VENOM (Virtualised Environment Neglected Operations Manipulation) is a vulnerability that could allow an attacker to escape a guest virtual machine and access the host system, along with other virtual machines running on this system, and access their data. This could potentially allow an attacker to steal sensitive data on any of these virtual machines and gain elevated access to the host’s local network and its systems.
VENOM (CVE-2015-3456) takes advantage of the floppy drive emulation code of the open-source hypervisor QEMU, installed by default in a number of virtualisation infrastructures such as Xen hypervisors, the QEMU client, and Kernel-based Virtual Machine (KVM).
What is it?
VENOM (Virtualised Environment Neglected Operations Manipulation) is a vulnerability that could allow an attacker to escape a guest virtual machine and access the host system, along with other virtual machines running on this system, and access their data. This could potentially allow an attacker to steal sensitive data on any of these virtual machines and gain elevated access to the host’s local network and its systems.
VENOM takes advantage of the floppy drive emulation code of the open-source hypervisor QEMU, installed by default in a number of virtualisation infrastructures such as Xen hypervisors, the QEMU client, and Kernel-based Virtual Machine (KVM)
What does it expose?
The successful exploitation of VENOM could result in arbitrary code execution in the context of the host and leads to breaking out of a guest machine and into the host system. To exploit this bug, user level access to a guest virtual machine, with sufficient permissions to talk to FDC I/O ports, is required. This means that the root user, or any other privileged user may exploit this bug.
VENOM can expose:
- Any neighboring guests
- The host operating system
- The host local network
At the time of this writing, there was already a public Proof of Concept available, which means that a public exploit can soon be released. Note that the use of the PoC release may still be useful to an attacker, as it may enable them to crash the hypervisor.
Who/What is affected?
Floppy disks are an obsolete technology, however many virtualisation products add a virtual floppy drive to VMs by default, which exposes VMs to the bugs that may exist in the Floppy Disk Controller (FDC). Besides, to exploit this vulnerability a floppy device, present in /dev/ within the guest, is not required because the Floppy Disk Controller is still present in the system.
As far as Portcullis is aware, the vulnerable technology is enabled in Xen, QEMU, FireEye’s hypervisor, and KVM by default. VMware, Microsoft Hyper-V, and Bochs hypervisors are not vulnerable. Oracle’s VirtualBox default installation shouldn’t be vulnerable by default, since the Floppy Disk Controller is optional. It is important to note that Amazon Web Services customers are not affected, however many other hosting platforms may be vulnerable.
What should we do?
There are no reports of any attackers actively exploiting this vulnerability yet. QEMU and other vendors were informed of the bug prior to its disclosure and have already released patches to fix the issue.

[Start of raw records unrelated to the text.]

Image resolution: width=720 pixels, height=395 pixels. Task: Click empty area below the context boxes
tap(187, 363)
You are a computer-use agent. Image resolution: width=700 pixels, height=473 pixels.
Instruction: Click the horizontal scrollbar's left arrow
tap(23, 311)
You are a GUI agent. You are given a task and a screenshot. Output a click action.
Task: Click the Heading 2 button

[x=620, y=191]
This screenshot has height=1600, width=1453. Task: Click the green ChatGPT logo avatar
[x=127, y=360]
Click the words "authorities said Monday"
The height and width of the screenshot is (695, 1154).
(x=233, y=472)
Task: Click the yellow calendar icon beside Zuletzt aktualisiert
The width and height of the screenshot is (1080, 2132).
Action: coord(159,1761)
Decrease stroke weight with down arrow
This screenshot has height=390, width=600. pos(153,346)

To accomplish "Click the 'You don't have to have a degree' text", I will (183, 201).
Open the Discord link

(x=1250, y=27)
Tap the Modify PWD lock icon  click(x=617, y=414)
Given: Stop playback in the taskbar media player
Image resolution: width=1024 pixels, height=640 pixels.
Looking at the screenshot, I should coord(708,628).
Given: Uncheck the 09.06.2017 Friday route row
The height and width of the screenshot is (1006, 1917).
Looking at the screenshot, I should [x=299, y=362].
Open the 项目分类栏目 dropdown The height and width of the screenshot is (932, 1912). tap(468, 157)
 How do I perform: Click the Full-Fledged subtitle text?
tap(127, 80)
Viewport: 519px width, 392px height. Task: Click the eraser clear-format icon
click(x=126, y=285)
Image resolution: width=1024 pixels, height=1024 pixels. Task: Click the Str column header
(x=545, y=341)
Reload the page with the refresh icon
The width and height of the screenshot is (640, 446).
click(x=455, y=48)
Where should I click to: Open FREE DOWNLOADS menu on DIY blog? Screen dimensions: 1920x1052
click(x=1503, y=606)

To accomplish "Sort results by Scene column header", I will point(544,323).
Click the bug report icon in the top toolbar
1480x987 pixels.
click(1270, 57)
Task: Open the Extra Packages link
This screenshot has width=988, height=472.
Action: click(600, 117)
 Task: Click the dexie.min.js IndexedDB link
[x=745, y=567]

Portcullis recommends an upgrade to the latest version/patch of your virtualisation software, and checking for information from your vendor. In addition to this, if you are a cloud provider customer check if they have applied a patch for the VENOM vulnerability. Administrators of VM systems who rely on Xen, KVM, or the native QEMU client should apply the VENOM patches as soon as possible. If your organisation operates an affected virtualisation infrastructure for external customers, you should patch immediately.
To mitigate the overall risk of this vulnerability, only grant privileged guest access to trusted users.